=== Documento ===
::::

Diante das inovações tecnológicas trazidas pela blockchain, especialmente os contratos inteligentes (smart contracts) da Ethereum, surgem indagações a respeito de eventualmente, entre outros profissionais, os notários e registradores serem considerados obsoletos.

O direito, sem sombra de dúvidas, deve seguir as inovações tecnológicas, mas os entusiastas do universo das cryptomoedas enchem as bocas para falar das intermináveis aplicações das blockchains e proliferam afirmações a respeito da tecnologia que não podem ser tidas como verdades absolutas. Embora inegável a importância da tecnologia no cenário jurídico atual e sua usabilidade, há muitos pontos de cautela.

Antes de tudo, insta realçar, os contratos inteligentes na plataforma Ethereum são programas que, uma vez lançados, enquanto alimentados com gas (o combustível da plataforma), são executados independente da intervenção humana, são imutáveis e não podem sofrer qualquer censura não prevista na sua codificação.

Não entraremos na questão da exigência legal de forma, pois, o justo receio é, exatamente, uma mudança legislativa, tendo em vista que a constituição só determina como será exercida a atividade notarial e registral, mas não determina a forma pública aos documentos, sendo leis ordinárias que o fazem.

A abordagem do ponto de vista prático que faz dos notários e registradores agentes indispensáveis. Imaginemos o seguinte cenário: você acorda pela manhã e ao ligar a TV se depara com a seguinte – e improvável – notícia: “os tabelionatos e ofícios registrais foram extintos”. Quais são os efeitos disso?

::::

=== Informações extraídas ===
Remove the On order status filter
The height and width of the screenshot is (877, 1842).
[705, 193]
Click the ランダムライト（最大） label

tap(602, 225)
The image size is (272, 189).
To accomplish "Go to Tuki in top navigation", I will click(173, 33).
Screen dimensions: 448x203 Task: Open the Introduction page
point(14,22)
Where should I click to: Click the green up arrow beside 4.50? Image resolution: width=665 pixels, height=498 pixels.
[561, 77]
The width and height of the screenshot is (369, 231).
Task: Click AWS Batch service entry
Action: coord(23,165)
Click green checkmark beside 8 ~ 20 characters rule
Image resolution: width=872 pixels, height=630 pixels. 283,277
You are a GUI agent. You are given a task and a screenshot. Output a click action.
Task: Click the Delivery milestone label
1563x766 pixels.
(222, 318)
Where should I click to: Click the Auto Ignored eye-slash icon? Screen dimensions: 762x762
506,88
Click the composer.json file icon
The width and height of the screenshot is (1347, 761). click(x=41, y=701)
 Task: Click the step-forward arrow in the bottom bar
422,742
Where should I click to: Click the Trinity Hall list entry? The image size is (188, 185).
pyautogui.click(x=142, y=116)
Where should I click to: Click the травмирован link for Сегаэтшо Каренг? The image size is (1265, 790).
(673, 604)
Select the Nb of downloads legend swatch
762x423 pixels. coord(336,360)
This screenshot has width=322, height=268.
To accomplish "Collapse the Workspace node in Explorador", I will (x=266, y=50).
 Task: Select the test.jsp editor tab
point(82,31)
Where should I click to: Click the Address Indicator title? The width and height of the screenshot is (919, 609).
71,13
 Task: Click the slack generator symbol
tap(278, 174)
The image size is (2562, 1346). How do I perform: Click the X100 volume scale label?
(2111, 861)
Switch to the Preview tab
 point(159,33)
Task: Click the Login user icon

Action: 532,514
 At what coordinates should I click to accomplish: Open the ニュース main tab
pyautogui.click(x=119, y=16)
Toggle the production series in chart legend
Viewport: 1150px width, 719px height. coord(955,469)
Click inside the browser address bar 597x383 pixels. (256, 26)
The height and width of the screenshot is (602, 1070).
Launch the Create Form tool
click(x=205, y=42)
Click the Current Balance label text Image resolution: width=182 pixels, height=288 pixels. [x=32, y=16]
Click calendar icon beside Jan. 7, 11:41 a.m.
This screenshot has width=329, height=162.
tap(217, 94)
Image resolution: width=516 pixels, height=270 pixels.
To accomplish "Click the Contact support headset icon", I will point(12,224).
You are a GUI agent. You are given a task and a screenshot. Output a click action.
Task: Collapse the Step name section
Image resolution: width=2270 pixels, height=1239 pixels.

::::

=== Solicitação 1 ===
Enumere as características que o texto sobre blockchain e atividade notarial atribui aos contratos inteligentes da plataforma Ethereum depois de lançados.
=== Solicitação 2 ===
Responda com base no texto sobre blockchain e atividade notarial:
(a) Como o texto define o gas?
(b) Segundo o texto, o que a constituição determina a respeito da atividade notarial e registral?
(c) Que notícia improvável aparece no cenário imaginado?
=== Solicitação 3 ===
Prossiga com o texto sobre blockchain e atividade notarial a partir do ponto em que ele termina.

=== Resultado do exercício 1 ===
- São executados independentemente da intervenção humana, enquanto alimentados com gas.
- São imutáveis.
- Não podem sofrer qualquer censura não prevista na sua codificação.

=== Resultado do exercício 2 ===
(a) É o combustível da plataforma Ethereum.
(b) A constituição determina apenas como será exercida a atividade notarial e registral. Ela não determina a forma pública aos documentos, que é fixada por leis ordinárias.
(c) "os tabelionatos e ofícios registrais foram extintos".

=== Resultado do exercício 3 ===
O primeiro efeito é que não existem documentos públicos, assim, não existem documentos assegurados pela fé pública notarial. De um ponto de vista extremamente prático, sem levar em consideração as implicações jurídicas desta catástrofe, o cidadão leigo não teria maiores preocupações ao ver a notícia, alguns até comemorariam. Mas, e agora? Você lembra que vendeu sua casa e quer elaborar um contrato, qual o profissional você vai procurar? Os mais cautelosos, buscarão instruções com um advogado, o qual, mediante a cobrança de honorários, lhe auxiliará na redação do contrato. Os honorários são livremente estipulados, sem uma tabela fixa, e o aumento na procura pelo serviço certamente seria um problema para o cidadão, que, não sendo obrigado à assistência jurídica, buscaria seus contratos em qualquer site na internet, ou buscaria a ajuda de pessoas não qualificadas. Mas e os contratos inteligentes? Os contratos inteligentes requerem programadores para sua elaboração – que não são profissionais do direito – e seriam oferecidos, nesse novo nicho, certamente como pacotes prontos, com templates, cláusulas pré-elaboradas, pois as linguagens de programação são restritas; logo, esses contratos não admitem, por exemplo, a interpretação pela intenção consubstanciada no contrato; um erro de redação (programação) não seria suscetível de retificação, tendo em vista a imutabilidade dos contratos inteligentes (característica tida por seus entusiastas como positiva). Ainda, os contratos ilegais não poderiam ser censurados pelo judiciário, pois sua possibilidade de alteração é condicionada à previsão dessa possibilidade na sua elaboração. Enfim, os smart contracts não abarcam todas as funções que um instrumento escrito em vernáculo tem. Assim, a finalidade da blockchain se esgotaria no registro, pois aquela não tem duas elementares capacidades inerentes aos notários e registradores que são: a redação jurídica qualificada e a prevenção de conflitos.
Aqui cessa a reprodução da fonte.